Peter Everitt is just 20, one of the youngest ever Methodist local preachers. Philip Smith is 22, his father an ordained minister for 30 years and due to give the address; Brigitta Ilyes, a Hungarian, is 28.

It's the young being blooded; early recognition, as it were.

The fourth is Suzanne Wood, 57 this week, who lives in Barton, between Darlington and Richmond. "I've felt for several years that God was calling me into local preaching but I kept on making excuses like not being an academic, or possibly being too old," she says.

"I'm not really an up front person, I'm one of those you'd usually find in the kitchen, doing the washing up. I found some of the study quite hard, but the inspiration I got from it was amazing."

Pete, Darlington lad, is at Cliffe College, a Methodist study centre in Derbyshire. "If I'd gone to university at 18 I'd have lost my faith completely," he says, rather surprisingly.

"I think that university is a place of high temptation. I'm not condemning it, but for me it wouldn't have worked."

The order of service, in which promises are made and each symbolically receives a Bible - it's possible they have one already - borrows the biblical phrase about bringing the message of salvation to all, in season and out of season. For those unaware that salvation (like football, say) has a season, the Rev Paul Smith explains in his sermon that "out of season" might mean when a local preacher gets the quarterly circuit plan - the fixture list as a footballer might say - and thinks "Oh no, not them again."

Paul Smith began his own ministry in Esh Winning and surrounding County Durham villages, in 1974 - "Bearpark colliery was still going," he recalls afterwards - and now, much celebrated in Methodism, is superintendent minister at Central Hall in Plymouth.

It was in the Elm Ridge library, all those years ago, that he "endured" the probationers' committee. "They wanted me to continue, so I did."

His oratory is passionate, his delivery accomplished, his vocal acrobatics remarkable, his style reminiscent of that other adopted son of Plymouth, Mr Michael Foot.

"Preaching is not filling in 20 minutes before the last hymn, it's about the great eternal truths breaking in," he tells them, adding that in his days at Cliffe College, the most sophisticated piece of equipment had been a piano accordion.

"Power points hadn't been invented," he adds.

Hymns include Ye Servants of God Your Master Proclaim, one of the readings is the Parable of the Talents, there's a declaration that the four candidates' "knowledge, competence and conviction" has been examined and found where it probably should be, and a letter to each of them from the Rev Will Murray, this year's president of the Methodist Conference.

Since it's the same letter, Mr Evans follows the example of the gentleman in 'Allo 'Allo and says it only once.

"It is an exciting time to become a preacher," Mr Murray has written and in the Darlington circuit there are still plenty more local preachers "on trial", as Methodism judicially puts it. Convictions established, they're let loose.

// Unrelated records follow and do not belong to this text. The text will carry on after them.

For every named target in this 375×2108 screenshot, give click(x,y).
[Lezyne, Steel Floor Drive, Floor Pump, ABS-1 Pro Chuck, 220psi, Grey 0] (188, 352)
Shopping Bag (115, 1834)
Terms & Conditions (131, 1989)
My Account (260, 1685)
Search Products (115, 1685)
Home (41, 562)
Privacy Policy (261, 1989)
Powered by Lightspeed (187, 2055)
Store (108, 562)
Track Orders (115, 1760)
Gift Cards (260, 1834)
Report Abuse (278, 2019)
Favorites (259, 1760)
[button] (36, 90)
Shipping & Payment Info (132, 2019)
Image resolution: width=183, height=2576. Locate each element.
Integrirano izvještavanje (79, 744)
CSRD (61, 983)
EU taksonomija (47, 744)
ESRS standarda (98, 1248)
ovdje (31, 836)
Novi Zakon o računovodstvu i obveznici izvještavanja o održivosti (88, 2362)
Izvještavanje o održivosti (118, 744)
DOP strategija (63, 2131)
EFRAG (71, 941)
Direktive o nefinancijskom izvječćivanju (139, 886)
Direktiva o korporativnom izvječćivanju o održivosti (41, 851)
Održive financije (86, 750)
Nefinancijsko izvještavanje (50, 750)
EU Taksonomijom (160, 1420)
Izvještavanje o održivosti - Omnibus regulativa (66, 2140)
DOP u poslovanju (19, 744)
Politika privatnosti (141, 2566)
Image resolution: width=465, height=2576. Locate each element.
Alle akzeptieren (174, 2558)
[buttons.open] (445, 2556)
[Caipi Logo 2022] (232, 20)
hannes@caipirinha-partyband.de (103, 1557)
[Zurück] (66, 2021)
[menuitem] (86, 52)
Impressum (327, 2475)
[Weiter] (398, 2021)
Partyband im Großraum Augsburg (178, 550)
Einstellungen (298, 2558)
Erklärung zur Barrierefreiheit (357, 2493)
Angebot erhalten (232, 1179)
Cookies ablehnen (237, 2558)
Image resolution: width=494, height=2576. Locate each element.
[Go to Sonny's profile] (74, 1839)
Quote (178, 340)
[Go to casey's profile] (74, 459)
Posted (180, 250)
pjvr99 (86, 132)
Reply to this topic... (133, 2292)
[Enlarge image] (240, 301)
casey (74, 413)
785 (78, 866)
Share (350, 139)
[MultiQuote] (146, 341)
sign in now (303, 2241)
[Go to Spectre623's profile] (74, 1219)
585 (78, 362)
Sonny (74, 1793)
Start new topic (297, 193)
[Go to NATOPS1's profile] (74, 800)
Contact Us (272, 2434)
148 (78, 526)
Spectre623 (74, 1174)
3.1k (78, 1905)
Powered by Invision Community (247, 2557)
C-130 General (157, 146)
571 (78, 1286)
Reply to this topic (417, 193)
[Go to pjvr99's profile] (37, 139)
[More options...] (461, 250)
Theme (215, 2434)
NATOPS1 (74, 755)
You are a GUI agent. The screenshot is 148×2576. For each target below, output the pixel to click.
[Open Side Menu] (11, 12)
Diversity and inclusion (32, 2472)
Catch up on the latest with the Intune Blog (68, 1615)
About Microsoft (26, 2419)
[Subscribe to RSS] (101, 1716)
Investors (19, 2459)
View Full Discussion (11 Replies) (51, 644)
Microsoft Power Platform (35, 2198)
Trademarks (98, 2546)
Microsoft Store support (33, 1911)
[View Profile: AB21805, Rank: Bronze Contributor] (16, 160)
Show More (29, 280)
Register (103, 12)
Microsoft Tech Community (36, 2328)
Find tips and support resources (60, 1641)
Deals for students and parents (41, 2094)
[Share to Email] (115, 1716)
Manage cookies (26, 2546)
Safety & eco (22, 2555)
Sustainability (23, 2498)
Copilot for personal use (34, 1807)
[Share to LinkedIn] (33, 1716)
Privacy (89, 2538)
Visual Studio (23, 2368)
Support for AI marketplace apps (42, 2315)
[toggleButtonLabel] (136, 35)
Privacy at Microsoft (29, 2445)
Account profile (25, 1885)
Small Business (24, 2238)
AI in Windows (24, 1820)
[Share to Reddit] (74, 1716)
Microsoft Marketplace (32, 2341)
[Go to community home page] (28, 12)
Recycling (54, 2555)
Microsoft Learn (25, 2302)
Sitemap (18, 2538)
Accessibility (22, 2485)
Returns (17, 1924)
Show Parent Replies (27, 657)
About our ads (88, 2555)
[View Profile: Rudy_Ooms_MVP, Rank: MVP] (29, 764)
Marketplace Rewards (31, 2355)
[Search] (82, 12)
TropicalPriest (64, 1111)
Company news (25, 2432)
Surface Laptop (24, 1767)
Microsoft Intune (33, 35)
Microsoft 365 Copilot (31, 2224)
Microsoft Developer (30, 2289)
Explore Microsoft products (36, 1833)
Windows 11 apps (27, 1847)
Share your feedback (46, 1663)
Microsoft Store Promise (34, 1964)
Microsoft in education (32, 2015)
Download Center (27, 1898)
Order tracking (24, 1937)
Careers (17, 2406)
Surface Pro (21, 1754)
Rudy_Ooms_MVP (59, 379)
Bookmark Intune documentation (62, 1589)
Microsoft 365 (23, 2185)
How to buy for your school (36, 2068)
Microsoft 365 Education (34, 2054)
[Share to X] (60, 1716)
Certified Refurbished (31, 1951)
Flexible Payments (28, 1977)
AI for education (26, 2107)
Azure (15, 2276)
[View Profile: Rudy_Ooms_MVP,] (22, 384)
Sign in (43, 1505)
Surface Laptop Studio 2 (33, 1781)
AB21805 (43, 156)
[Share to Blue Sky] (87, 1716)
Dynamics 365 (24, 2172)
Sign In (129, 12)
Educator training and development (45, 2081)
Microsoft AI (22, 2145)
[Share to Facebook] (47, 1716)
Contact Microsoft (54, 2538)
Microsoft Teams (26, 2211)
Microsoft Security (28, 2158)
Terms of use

Philip Smith, like Brigitta a stipendiary Elm Ridge lay worker, says he makes no big deal of becoming a local preacher. Though entirely courteous, he seems wary of speaking to the media, as if his dad had been bitten by our Esh Winning correspondent's dog.

"It just feels like God has given me something to say, especially about issues of justice about which I feel passionately," he says, over a celebratory lemonade.

Philip doesn't yet envisage following his father into the ordained ministry - "the kind of work a minister does isn't the kind of work I could do" - and in any case, ministers need different qualifications.

In the Darlington circuit, to judge by the clergy list in the plan, one of the main ones is to be called Graham.

Brigitta, however, hopes soon to be accepted for a ministry foundation course. "It's quite daunting at times, especially when I speak difficult English," she says, though her English is pretty near perfect.

The plan, the Masterplan perhaps, is that all four will at once begin leading services in the Darlington area. "It's very difficult for someone who is 20 to speak to a congregation which is very much older," admits Pete Everitt.

"I often wonder to myself what the heck I'm doing here. I think I'm about to find out."